*REQUIRED ACTION*. Return the lines that run from the line containing "Click the ฿50 flat rate price" through the end of the entries, both ends included. Leave out all pictures.

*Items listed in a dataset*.
*-*-*

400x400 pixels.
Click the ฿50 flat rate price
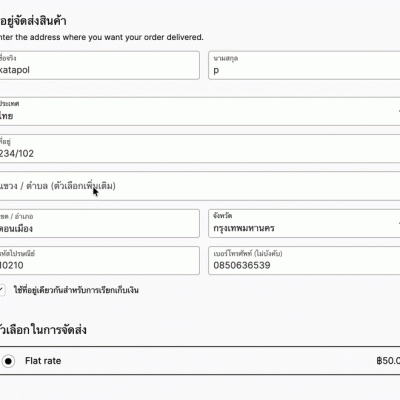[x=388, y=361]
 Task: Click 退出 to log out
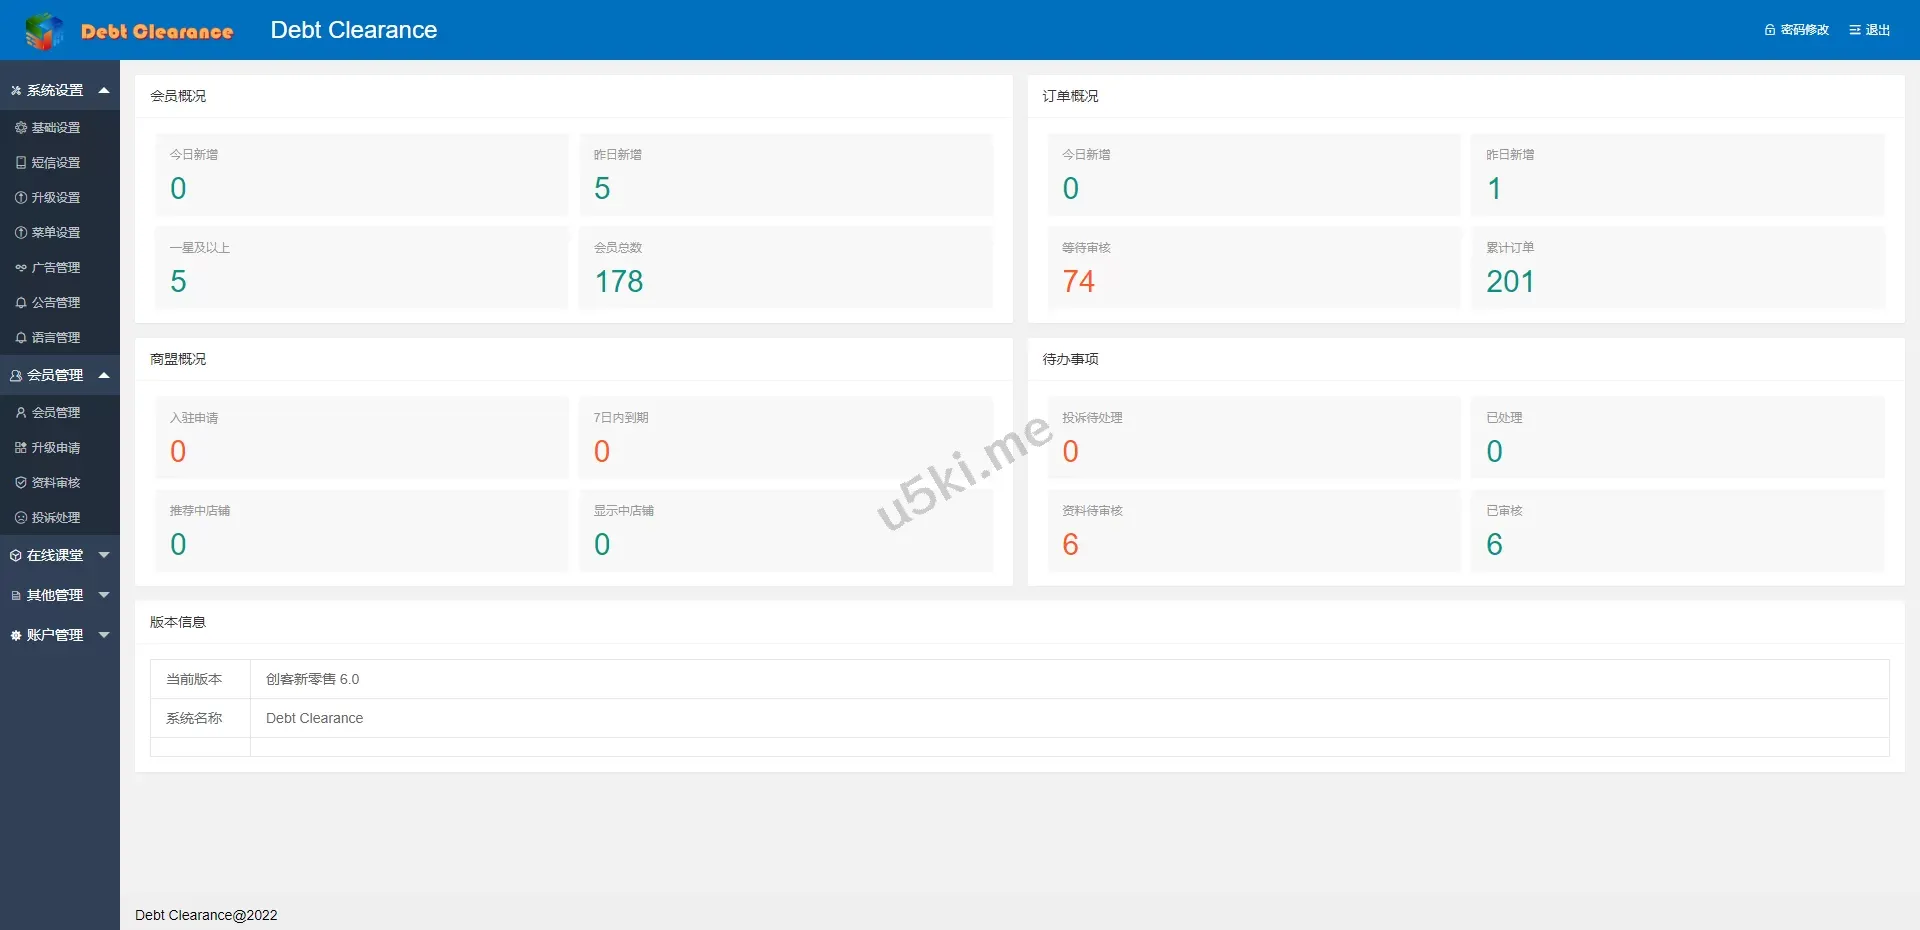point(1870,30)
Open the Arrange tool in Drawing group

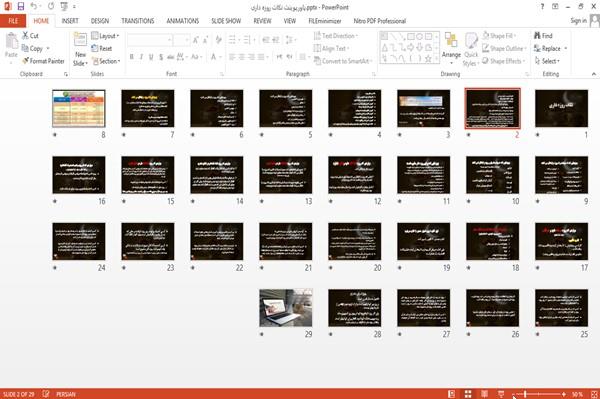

*-*-*

*THE ANSWER*.
Click the ฿50 flat rate price
[x=388, y=361]
 Task: Click 退出 to log out
point(1870,30)
Open the Arrange tool in Drawing group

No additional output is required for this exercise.